Sua idéia inicial era elaborar um plano de exercícios físicos dirigidos aos músicos, mas que, em vez disso, acabou analisando o esforço necessário para se tocar o instrumento. Valeu-se da colaboração de 62 instrumentistas, muitos deles membros da Orquestra Sinfônica do Principado das Astúrias (OSPA – NB, não confundir com OSPA, Orquestra Sinfônica de Porto Alegre!), que se dispuseram a colocar neles mesmos pulsômetros durante os ensaios e concertos para avaliar as diferenças.

Clarineta, fagote, flauta, oboé, trombone, trompa, trompete, contrabaixo, viola, violino, violoncelo, harpa, piano, percussão e dois instrumentos indianos – a cítara e a tabla – fizeram parte do estudo que se prolongou no tempo e que acabou fornecendo conclusões inesperadas.

Pois, ainda que Iñesta supusesse que o nível de esforço do coração se elevava, não esperava que fosse tanto. Ela intuía já desde o primeiro momento da necessidade dos músicos estarem em forma e praticarem esportes para poder manter esta irrigação cardíaca que se fazia imprescindível para executar a música.

A maioria dos músicos que participou do estudo são jovens, entre 20 e 30 anos, e o leque de esforço que realizam é muito amplo. É difícil generalizar pois na hora de medir as pulsações entram em jogo muitos fatores, alguns deles tão dificilmente mensuráveis, como por exemplo, a emoção de uma peça. Mas há também conclusões claras. Por exemplo, o esforço se multiplica durante um concerto em relação aos ensaios. É também substancial a diferença entre um solista e quem não se apresenta como tal num recital. A um maior protagonismo corresponde também um incremento nas pulsações.

**O problema**
Por favor, devolva, sem nenhuma alteração, a passagem do texto sobre o esforço dos músicos que vai de "Sua idéia inicial" até "fornecendo conclusões inesperadas.". O material não tem relação com o texto sobre o esforço dos músicos.

**Registros**
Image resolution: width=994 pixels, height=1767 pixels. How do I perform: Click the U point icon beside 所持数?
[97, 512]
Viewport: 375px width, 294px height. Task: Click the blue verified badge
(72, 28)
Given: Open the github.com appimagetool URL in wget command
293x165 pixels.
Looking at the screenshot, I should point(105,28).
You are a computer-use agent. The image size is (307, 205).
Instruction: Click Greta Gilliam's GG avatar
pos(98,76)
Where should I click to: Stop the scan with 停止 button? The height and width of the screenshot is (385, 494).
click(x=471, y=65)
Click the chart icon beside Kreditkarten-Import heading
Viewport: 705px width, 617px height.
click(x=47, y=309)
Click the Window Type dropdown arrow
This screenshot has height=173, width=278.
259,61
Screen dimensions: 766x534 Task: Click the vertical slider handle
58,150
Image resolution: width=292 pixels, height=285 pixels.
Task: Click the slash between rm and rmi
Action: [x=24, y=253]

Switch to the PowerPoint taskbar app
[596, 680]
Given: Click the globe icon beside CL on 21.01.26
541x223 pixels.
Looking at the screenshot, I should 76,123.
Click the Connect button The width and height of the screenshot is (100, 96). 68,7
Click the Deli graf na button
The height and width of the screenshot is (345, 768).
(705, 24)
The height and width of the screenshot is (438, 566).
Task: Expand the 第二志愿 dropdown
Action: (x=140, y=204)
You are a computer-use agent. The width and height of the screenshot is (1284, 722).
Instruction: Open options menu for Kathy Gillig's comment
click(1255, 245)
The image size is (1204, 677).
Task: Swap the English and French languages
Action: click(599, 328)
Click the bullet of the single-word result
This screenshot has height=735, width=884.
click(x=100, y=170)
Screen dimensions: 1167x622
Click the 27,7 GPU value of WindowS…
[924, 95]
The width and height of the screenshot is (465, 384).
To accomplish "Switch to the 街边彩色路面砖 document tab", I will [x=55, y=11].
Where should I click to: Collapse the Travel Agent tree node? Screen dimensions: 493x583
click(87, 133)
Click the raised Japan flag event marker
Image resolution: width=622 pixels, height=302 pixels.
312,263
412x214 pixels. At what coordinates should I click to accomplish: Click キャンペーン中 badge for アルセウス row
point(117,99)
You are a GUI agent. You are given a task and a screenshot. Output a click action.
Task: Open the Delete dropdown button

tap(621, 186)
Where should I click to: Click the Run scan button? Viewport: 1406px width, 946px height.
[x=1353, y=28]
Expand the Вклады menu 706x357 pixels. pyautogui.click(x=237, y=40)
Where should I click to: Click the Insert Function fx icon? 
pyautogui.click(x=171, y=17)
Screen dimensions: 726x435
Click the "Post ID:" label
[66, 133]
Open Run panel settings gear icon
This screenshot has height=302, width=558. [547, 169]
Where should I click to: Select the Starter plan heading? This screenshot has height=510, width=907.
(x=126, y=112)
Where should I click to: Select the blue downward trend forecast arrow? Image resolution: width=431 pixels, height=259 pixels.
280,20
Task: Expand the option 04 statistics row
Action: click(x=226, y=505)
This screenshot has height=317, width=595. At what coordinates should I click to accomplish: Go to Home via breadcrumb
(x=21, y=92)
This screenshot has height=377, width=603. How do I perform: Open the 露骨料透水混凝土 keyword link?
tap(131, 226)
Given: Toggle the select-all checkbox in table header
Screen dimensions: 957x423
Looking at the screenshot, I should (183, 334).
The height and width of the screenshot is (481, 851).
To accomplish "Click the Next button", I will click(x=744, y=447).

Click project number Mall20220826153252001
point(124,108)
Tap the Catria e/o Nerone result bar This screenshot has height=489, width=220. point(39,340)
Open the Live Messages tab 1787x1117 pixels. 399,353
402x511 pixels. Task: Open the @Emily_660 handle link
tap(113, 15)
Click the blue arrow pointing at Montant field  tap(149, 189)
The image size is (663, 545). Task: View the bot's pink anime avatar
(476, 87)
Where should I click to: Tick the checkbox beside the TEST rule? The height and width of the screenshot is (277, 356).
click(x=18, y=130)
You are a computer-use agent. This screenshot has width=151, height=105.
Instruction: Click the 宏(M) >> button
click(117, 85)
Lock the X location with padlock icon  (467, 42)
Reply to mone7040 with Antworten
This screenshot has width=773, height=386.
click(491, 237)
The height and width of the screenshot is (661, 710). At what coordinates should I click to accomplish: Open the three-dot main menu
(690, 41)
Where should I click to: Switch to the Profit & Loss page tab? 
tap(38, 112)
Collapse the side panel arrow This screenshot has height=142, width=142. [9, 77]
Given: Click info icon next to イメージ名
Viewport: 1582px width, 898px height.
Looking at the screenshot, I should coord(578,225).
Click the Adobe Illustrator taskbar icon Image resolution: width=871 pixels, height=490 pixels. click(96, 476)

**Resultado do exercício**
Sua idéia inicial era elaborar um plano de exercícios físicos dirigidos aos músicos, mas que, em vez disso, acabou analisando o esforço necessário para se tocar o instrumento. Valeu-se da colaboração de 62 instrumentistas, muitos deles membros da Orquestra Sinfônica do Principado das Astúrias (OSPA – NB, não confundir com OSPA, Orquestra Sinfônica de Porto Alegre!), que se dispuseram a colocar neles mesmos pulsômetros durante os ensaios e concertos para avaliar as diferenças.

Clarineta, fagote, flauta, oboé, trombone, trompa, trompete, contrabaixo, viola, violino, violoncelo, harpa, piano, percussão e dois instrumentos indianos – a cítara e a tabla – fizeram parte do estudo que se prolongou no tempo e que acabou fornecendo conclusões inesperadas.